* _SUPPLIED TEXT_:
-------
Attacking estranged cousin and MNS chief Raj Thackeray, Shiv Sena president Uddhav Thackeray said there was no question of taking along parties which were clandestinely helping the Congress and NCP.
Uddhav claimed that despite desertions by party leaders, Sena would be unaffected, adding that Union agriculture minister Sharad Pawar-led NCP was in bad shape and, hence, forced to import candidates from other parties.
Uddhav also denied the likelihood of Sena putting up a rebel in Nagpur against former BJP national president Nitin Gadkari, who has found himself in the party's cross hairs after his overtures to Raj, and, in a veiled attack, said Sena never indulged in "backstabbing".
Speaking to the media on Wednesday, Uddhav announced that actor Dr Amol Kolhe, who shot to fame for his portrayal of warrior king Chhatrapati Shivaji Maharaj in the serial Raja Shivchatrapati, was joining the party. Incidentally, Kolhe was also being courted by the MNS to contest from the Shirur Lok Sabha constituency in Pune. However, Kolhe, a medical practitioner, said he had decided against joining the MNS as he did not feel the party's leadership was up to the mark.
Sena sources said that despite his upfront reaction on BJP's vibes to Raj, Uddhav needed to increase his aggression, especially because the party seemed to have been surrounded by foes and friends alike.
"He will need to make a surprising move to come out of this encirclement," said a Sena source, adding that a shift to the Hindutva agenda could help corner the BJP and consolidate its core vote bank.
The source pointed to how despite the presence of an anti-incumbency wave in the state, the Congress had acquired an edge in the selection of candidates for individual constituencies and had made "strategic choices" like Vishwajeet Kadam (Pune) to overcome the voters' anger at the micro-level.
-------
* _THE DATA_:
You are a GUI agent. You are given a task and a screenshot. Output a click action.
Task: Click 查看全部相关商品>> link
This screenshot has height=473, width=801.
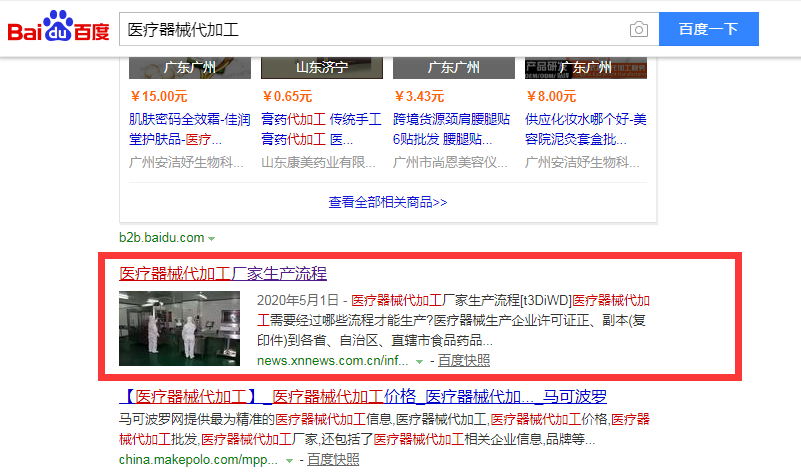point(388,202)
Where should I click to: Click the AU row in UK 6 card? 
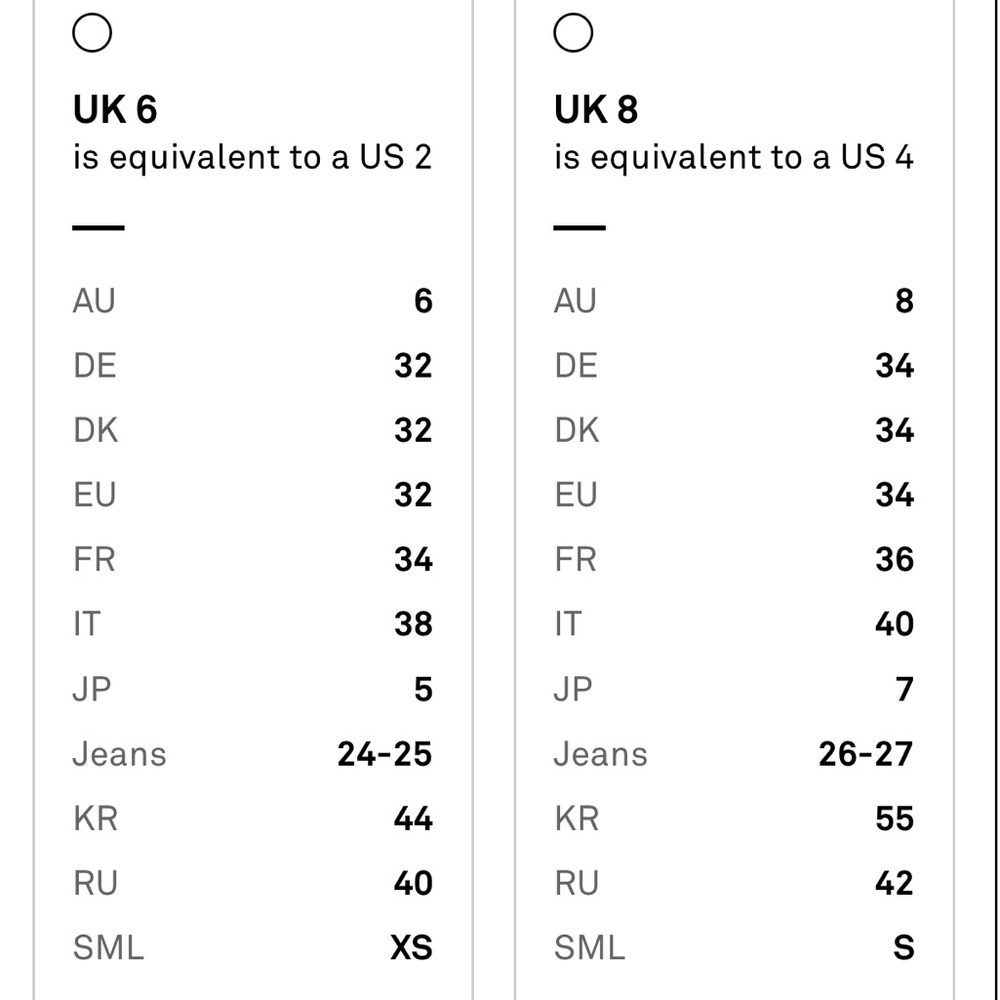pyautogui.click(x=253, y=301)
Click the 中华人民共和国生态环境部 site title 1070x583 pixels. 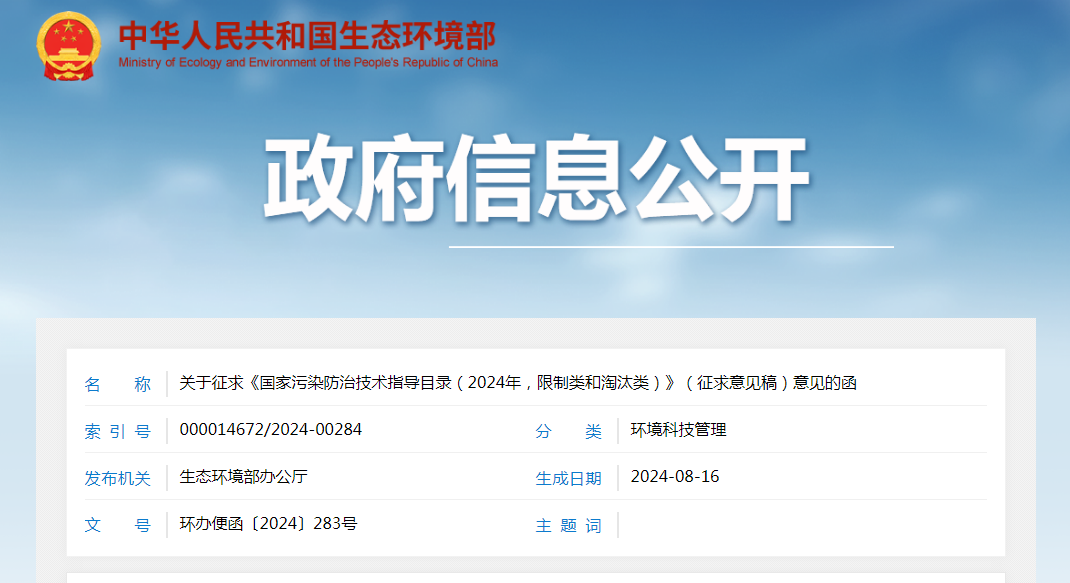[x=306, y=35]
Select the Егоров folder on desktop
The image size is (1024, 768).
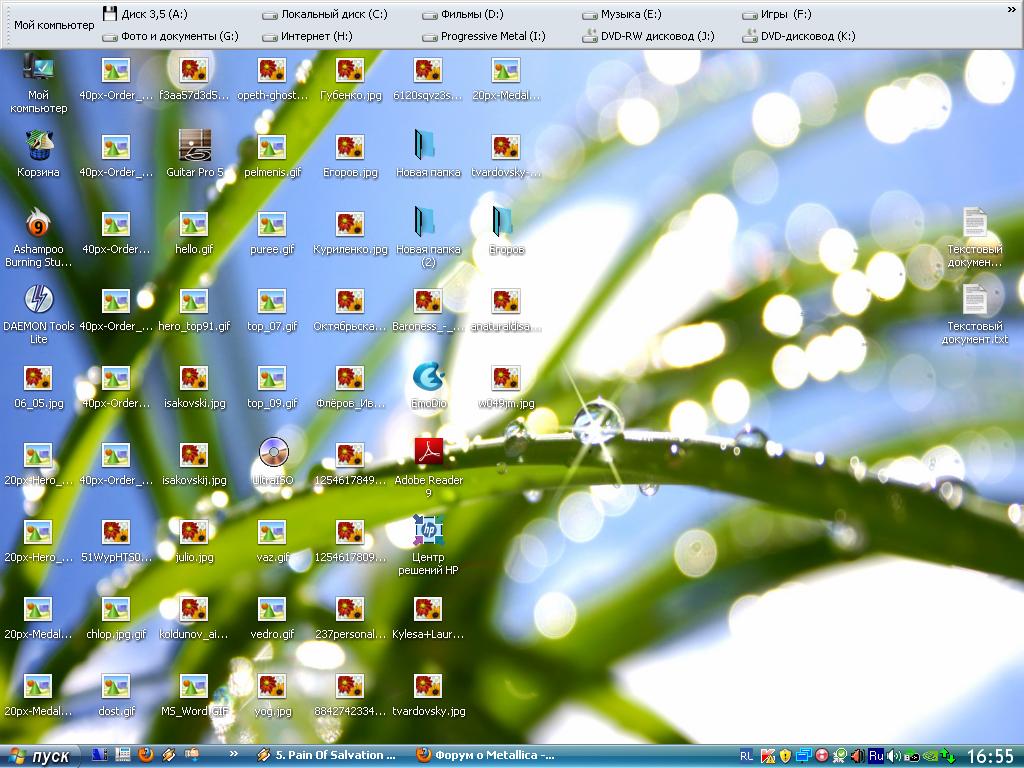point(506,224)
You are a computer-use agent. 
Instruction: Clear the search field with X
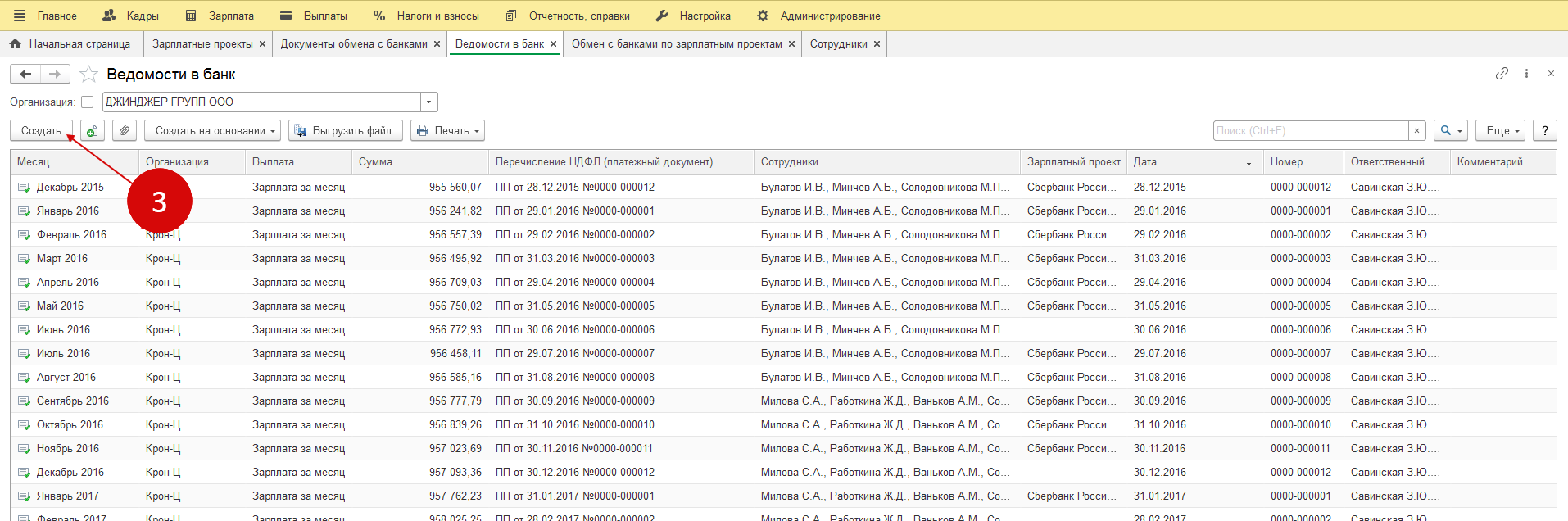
-------
* _EXERCISE A_:
Answer these questions from the Shiv Sena article:
(i) In which city did Uddhav deny that Sena would field a rebel against Nitin Gadkari?
(ii) Which constituency was the MNS courting Amol Kolhe to contest?
(iii) Which candidate is given as an example of the Congress's "strategic choices"?
* _EXERCISE B_: Continue the Shiv Sena article past its final paragraph.

* _ANSWER SECTION A_:
(i) Nagpur
(ii) The Shirur Lok Sabha constituency in Pune
(iii) Vishwajeet Kadam (Pune)

* _ANSWER SECTION B_:
"We openly fight against Congress and NCP and don't help them clandestinely... Will you take someone along if they help the Congress-NCP indirectly and have the same treachery in mind?" Uddhav questioned, without naming either Raj or his party but ruling out their inclusion in the five-party Mahayuti (grand alliance). He rued that while the agriculture minister (Pawar) hailed from Maharashtra, it perhaps accounted for the largest number of farmer suicides.
Uddhav said the issue of desertions from the Sena, including those of sitting Mps, was being blown out of proportion and added that the NCP was being forced to import candidates from other parties. He also alleged that NCP was exploring various political alternatives to be encashed after the elections.
"There was a time when Sharad Pawar and NCP commanded respect in the country. That party cannot find a candidate today," said Uddhav, when asked about Sena leaders quitting the party to join NCP, the latest being Yuva Sena spokesperson Rahul Narvekar, who is NCP nominee from Maval.
Uddhav pointed to how the Pimpri-Chinchwad belt was once seen as a NCP stronghold but added that a number of leaders — Azambhai Pansare and Laxman Jagtap (who is contesting with support from the PWP) — had quit the party. He said other NCP nominees, Sanjeev Naik (Thane) and Chhagan Bhujbal (Nashik), too, had their roots in Sena.
On questions about the likelihood of a Sena leader contesting against Gadkari, Uddhav said "he never stabbed anyone in the back" and added that he had spoken out on issues (the Raj-Gadkari meeting) he did not agree with.